BEGIN Task inputs
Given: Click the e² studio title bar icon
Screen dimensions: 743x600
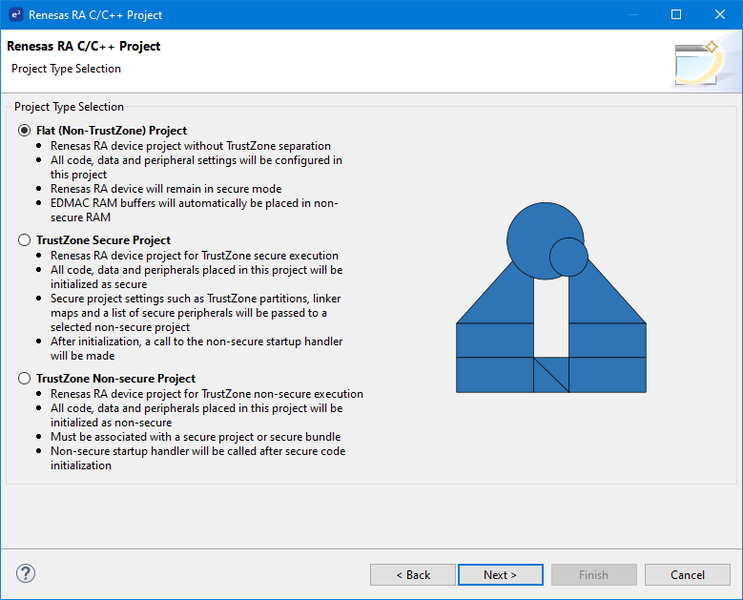Looking at the screenshot, I should (16, 15).
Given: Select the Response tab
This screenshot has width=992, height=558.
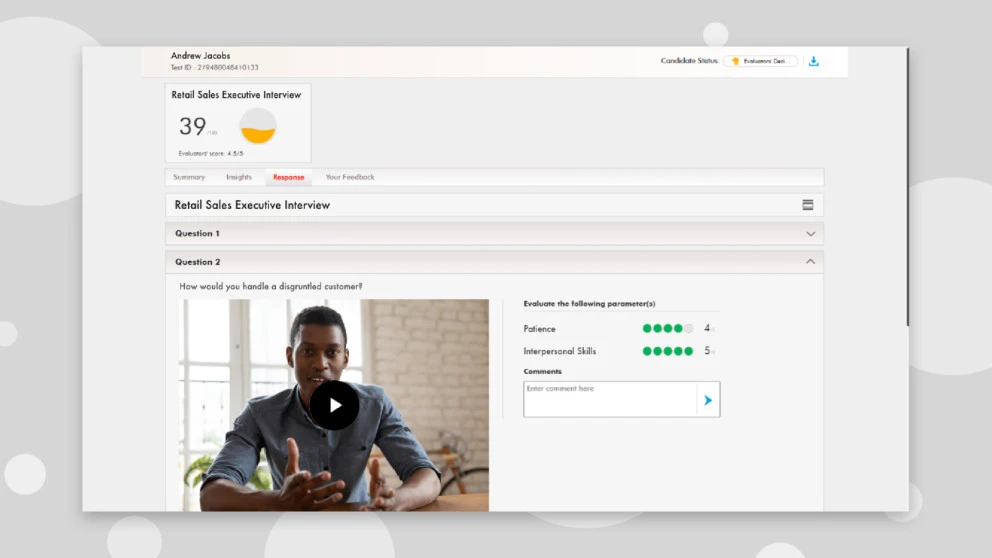Looking at the screenshot, I should coord(289,178).
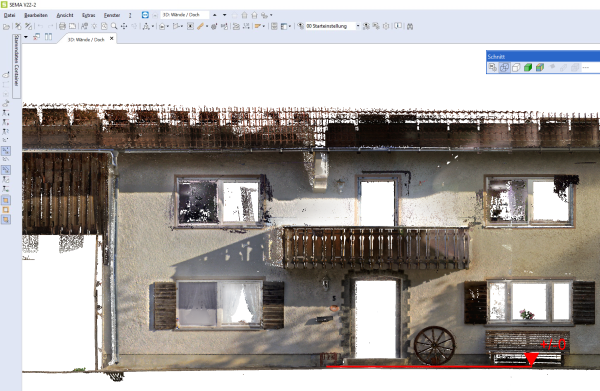
Task: Open the Datei menu
Action: 9,15
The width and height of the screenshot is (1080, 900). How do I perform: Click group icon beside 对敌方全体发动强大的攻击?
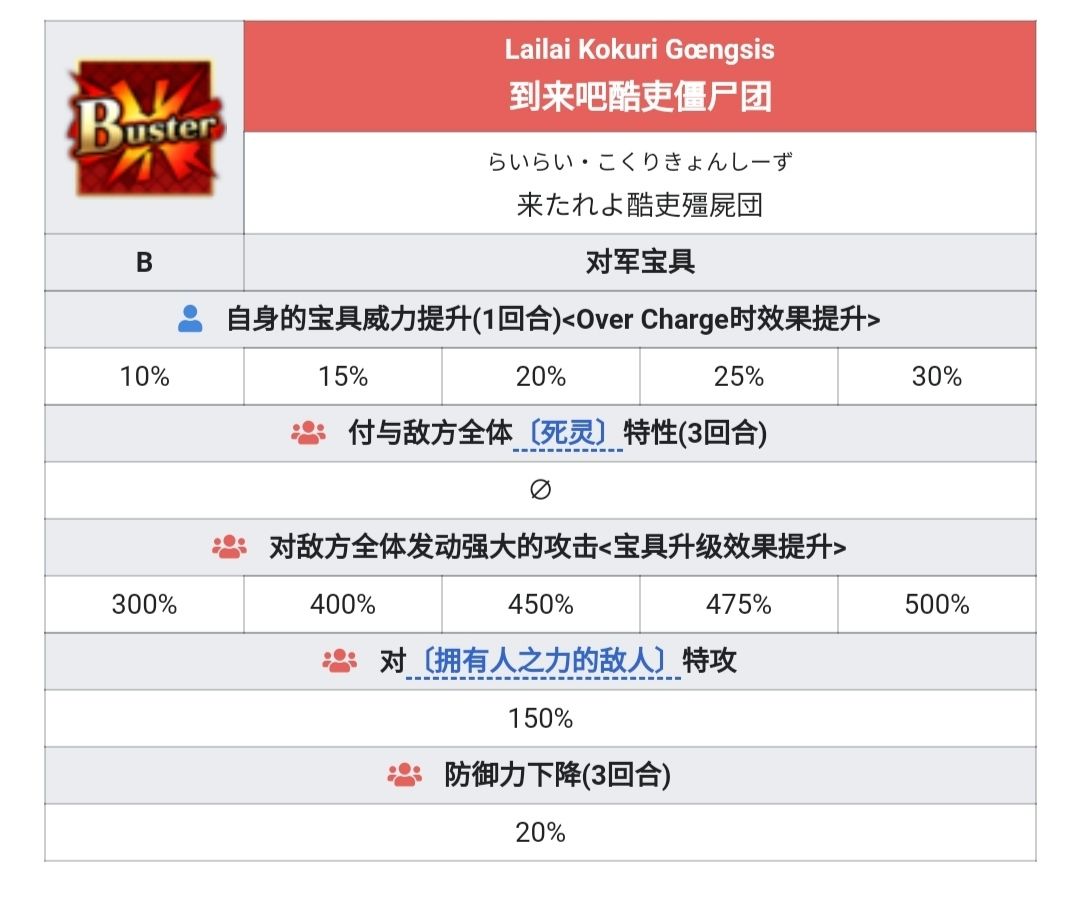[x=230, y=547]
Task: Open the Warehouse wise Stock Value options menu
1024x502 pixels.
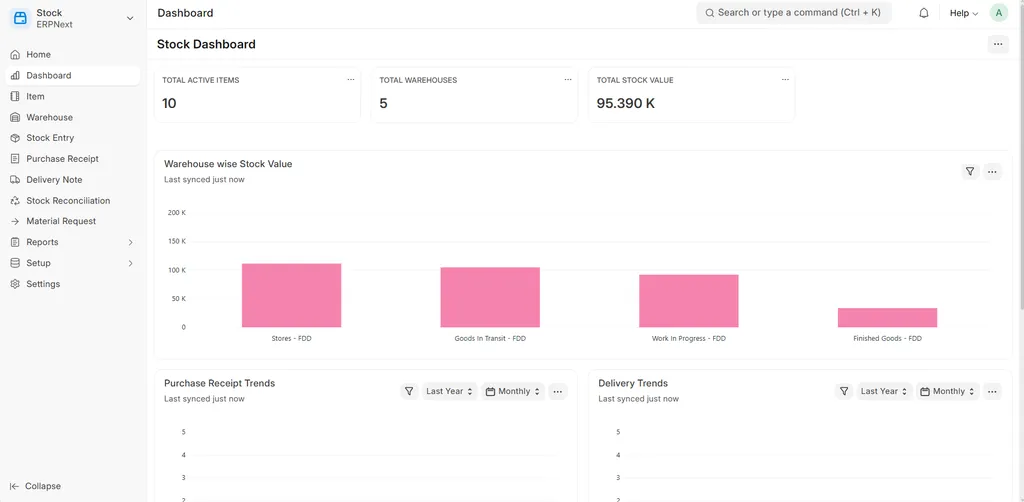Action: (x=992, y=172)
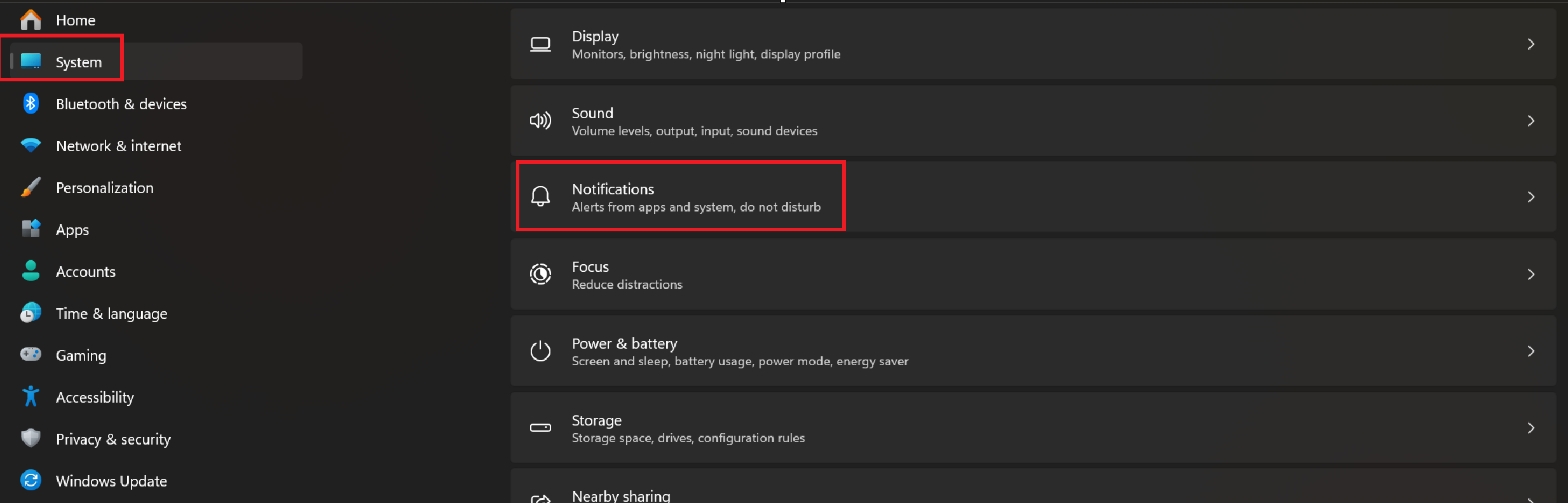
END Task inputs
| Problem requirements |
The answer should contain only the lines from the one with "This screenshot has width=992, height=558." through the last line of the material, given word for word and without pictures.

| Task output |
This screenshot has width=992, height=558.
Looking at the screenshot, I should coord(289,178).
Task: Open the Datei menu
Action: 9,15
The width and height of the screenshot is (1080, 900). How do I perform: Click group icon beside 对敌方全体发动强大的攻击?
[x=230, y=547]
Task: Open the Warehouse wise Stock Value options menu
1024x502 pixels.
Action: (x=992, y=172)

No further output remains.